Additionally, maybe a different, area-optimized technology mapping step in the synthesis script could help, I found that ABC has two algorithms for that:

mfs – An area-oriented resynthesis engine for network mapped into K-LUTs described in the paper. lutpack – An area-oriented resynthesis engine for network mapped into K-LUTs described in the paper.

Matthias

cliffordwolf commented 8 years ago

@Mecrisp good idea! I've now added a calls to "mfs" and "lutpack" to "abc -lut" in commit c4aaed099f948f821. In my tests this improves synthesis area results a little bit.

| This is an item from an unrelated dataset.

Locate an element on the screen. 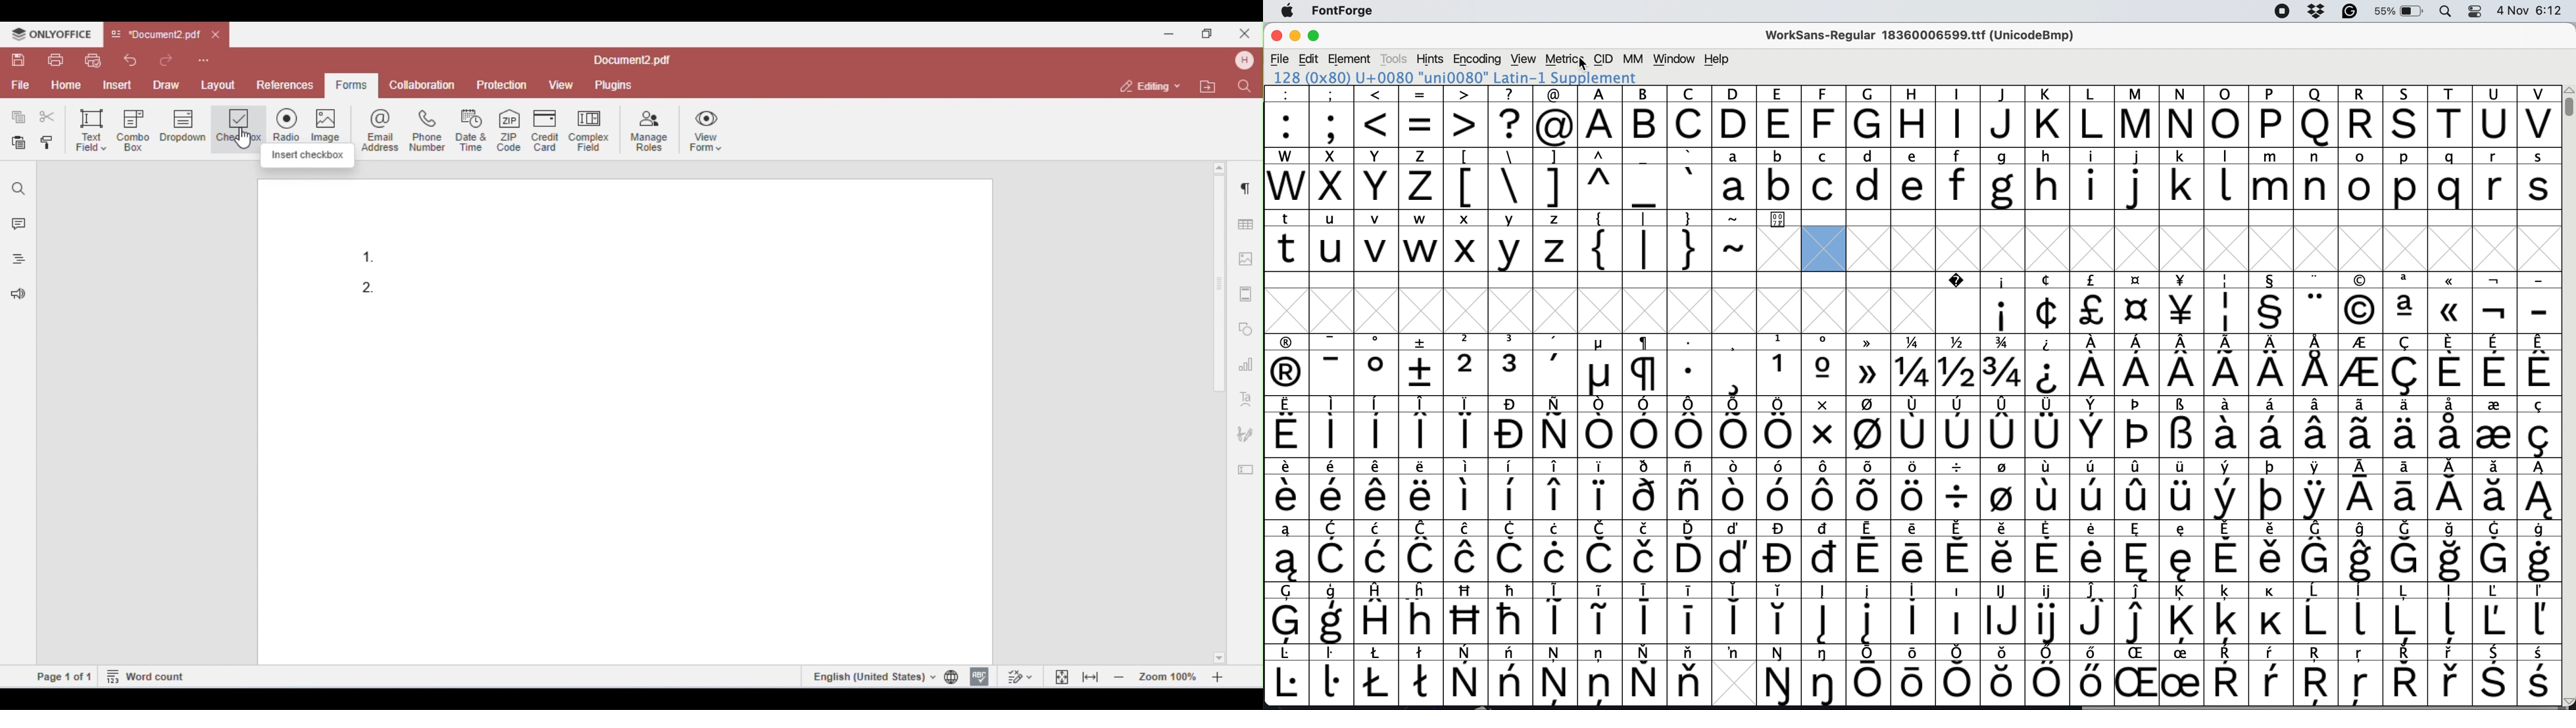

Mecrisp commented 8 years ago

Hi Clifford,

thank you - I tried it and the small gain really makes a difference for me. Now I can place my design.

A very happy Matthias

jamesbowman commented 8 years ago

Wow, me too! J1a is now fitting happily: LCs 1162 / 1280

larsbrinkhoff commented 7 years ago

Sorry to butt in, but I'm toying with a Forth CPU and I want it to fit on the HX1K. (With only 11 instructions, I'd be rather annoyed if it didn't.)

@jamesbowman, is the smallest version of the J1a in your j1 repository, or swapforth?

Mecrisp commented 7 years ago

Hi Lars,

the smallest is in James "swapforth" folder, the J1a nicely fits into the HX1K. https://github.com/jamesbowman/swapforth/tree/master/j1a

My fork of Swapforth, Mecrisp-Ice, also fits in HX1K, but it is larger, containing more features like a timer interrupt and msp430 style IO ports - unfortunately building only with an old version of Yosys, as it is a very tight fit.

Ready-made bitstreams are included in both projects.